## ACTIONS TO TAKE
[1] According to the text on disability discrimination, why might depression count as a protected disability even though alcoholism itself does not? Answer in one to three sentences.
[2] In the text on disability discrimination, swap "employee" for "worker" and reproduce the passage starting at "When an employee" and ending at "avoid that disadvantage.".

For the purposes of disability discrimination provisions, a person is disabled if he or she has a physical or mental impairment which has a substantial and long term adverse effect on his or her ability to carry out day to day activities.
Some conditions are automatically categorised as disabilities in law, such as blindness, cancer, HIV infection and MS.
By law, some conditions are not to be categorised as disabilities including addiction to or dependency on alcohol, nicotine or any other substance
Note that whilst these conditions (and others) are excluded from disability discrimination protection, impairments caused by any of those conditions might amount to protected disabilities, such as depression resulting from alcoholism.
When an employee is disabled, they are of course protected by anti-discrimination laws. In addition, where (i) a provision, criterion or practice of an employer; or (ii) a physical feature of the employer’s premises; or (iii) the absence of an auxiliary aid; places a disabled person at a substantial disadvantage in relation to relevant matter in comparison to a person who is not disabled, the employer is obliged to take such steps as are reasonable to avoid that disadvantage.

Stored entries
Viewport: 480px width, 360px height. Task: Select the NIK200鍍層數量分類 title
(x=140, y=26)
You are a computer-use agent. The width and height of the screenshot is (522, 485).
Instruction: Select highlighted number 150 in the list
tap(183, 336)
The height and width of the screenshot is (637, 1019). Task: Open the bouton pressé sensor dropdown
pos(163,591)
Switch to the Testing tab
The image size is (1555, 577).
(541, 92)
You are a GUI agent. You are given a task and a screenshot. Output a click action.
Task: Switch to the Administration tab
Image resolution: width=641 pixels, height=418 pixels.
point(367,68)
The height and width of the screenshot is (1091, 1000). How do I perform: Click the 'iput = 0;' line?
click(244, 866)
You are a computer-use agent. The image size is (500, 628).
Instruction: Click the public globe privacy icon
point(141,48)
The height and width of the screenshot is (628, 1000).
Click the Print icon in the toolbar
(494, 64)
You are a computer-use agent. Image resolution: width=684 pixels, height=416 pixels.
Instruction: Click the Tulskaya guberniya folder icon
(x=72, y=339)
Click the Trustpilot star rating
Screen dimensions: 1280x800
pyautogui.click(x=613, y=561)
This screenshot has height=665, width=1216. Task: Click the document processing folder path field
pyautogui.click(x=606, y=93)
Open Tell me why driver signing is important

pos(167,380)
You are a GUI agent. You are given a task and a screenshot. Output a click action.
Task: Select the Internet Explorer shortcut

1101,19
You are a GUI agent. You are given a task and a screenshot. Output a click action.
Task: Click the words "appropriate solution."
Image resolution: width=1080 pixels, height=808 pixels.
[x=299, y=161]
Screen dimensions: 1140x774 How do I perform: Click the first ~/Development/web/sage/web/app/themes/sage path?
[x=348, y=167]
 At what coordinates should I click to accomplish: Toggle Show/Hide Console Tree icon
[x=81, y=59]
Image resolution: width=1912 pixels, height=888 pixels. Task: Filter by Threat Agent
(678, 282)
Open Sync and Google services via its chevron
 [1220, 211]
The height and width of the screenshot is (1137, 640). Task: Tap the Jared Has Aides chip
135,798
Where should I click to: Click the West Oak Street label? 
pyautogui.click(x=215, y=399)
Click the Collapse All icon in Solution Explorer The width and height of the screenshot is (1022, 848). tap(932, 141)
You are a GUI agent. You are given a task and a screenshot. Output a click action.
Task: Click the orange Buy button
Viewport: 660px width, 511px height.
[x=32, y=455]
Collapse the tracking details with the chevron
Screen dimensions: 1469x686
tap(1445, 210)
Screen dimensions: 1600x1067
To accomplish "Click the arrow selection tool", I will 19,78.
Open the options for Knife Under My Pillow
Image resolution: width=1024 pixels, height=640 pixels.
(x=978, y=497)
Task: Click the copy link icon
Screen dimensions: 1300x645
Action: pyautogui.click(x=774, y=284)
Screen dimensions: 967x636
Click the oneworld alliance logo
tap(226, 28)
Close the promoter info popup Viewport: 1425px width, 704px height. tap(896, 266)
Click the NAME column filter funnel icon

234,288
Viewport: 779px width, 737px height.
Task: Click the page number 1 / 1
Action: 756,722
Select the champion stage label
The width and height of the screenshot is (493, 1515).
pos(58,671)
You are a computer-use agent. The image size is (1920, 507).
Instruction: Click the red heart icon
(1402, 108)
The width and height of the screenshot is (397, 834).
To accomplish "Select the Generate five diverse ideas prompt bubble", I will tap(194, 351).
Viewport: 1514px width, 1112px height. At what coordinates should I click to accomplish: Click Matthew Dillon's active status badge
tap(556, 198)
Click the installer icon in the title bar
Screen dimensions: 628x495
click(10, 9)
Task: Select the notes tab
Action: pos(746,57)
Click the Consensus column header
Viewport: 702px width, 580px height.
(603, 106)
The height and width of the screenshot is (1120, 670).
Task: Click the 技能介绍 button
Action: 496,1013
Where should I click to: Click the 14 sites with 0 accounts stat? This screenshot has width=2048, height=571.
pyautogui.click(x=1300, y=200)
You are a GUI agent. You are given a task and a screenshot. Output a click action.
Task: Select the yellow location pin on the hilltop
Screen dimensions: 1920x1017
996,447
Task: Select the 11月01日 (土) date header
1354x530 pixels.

## RESPONSES FOR EACH TASK
[1] The text excludes addiction to or dependency on alcohol from disability discrimination protection. However, it states that impairments caused by excluded conditions might still amount to protected disabilities, and it gives depression resulting from alcoholism as an example.

[2]
When an worker is disabled, they are of course protected by anti-discrimination laws. In addition, where (i) a provision, criterion or practice of an employer; or (ii) a physical feature of the employer’s premises; or (iii) the absence of an auxiliary aid; places a disabled person at a substantial disadvantage in relation to relevant matter in comparison to a person who is not disabled, the employer is obliged to take such steps as are reasonable to avoid that disadvantage.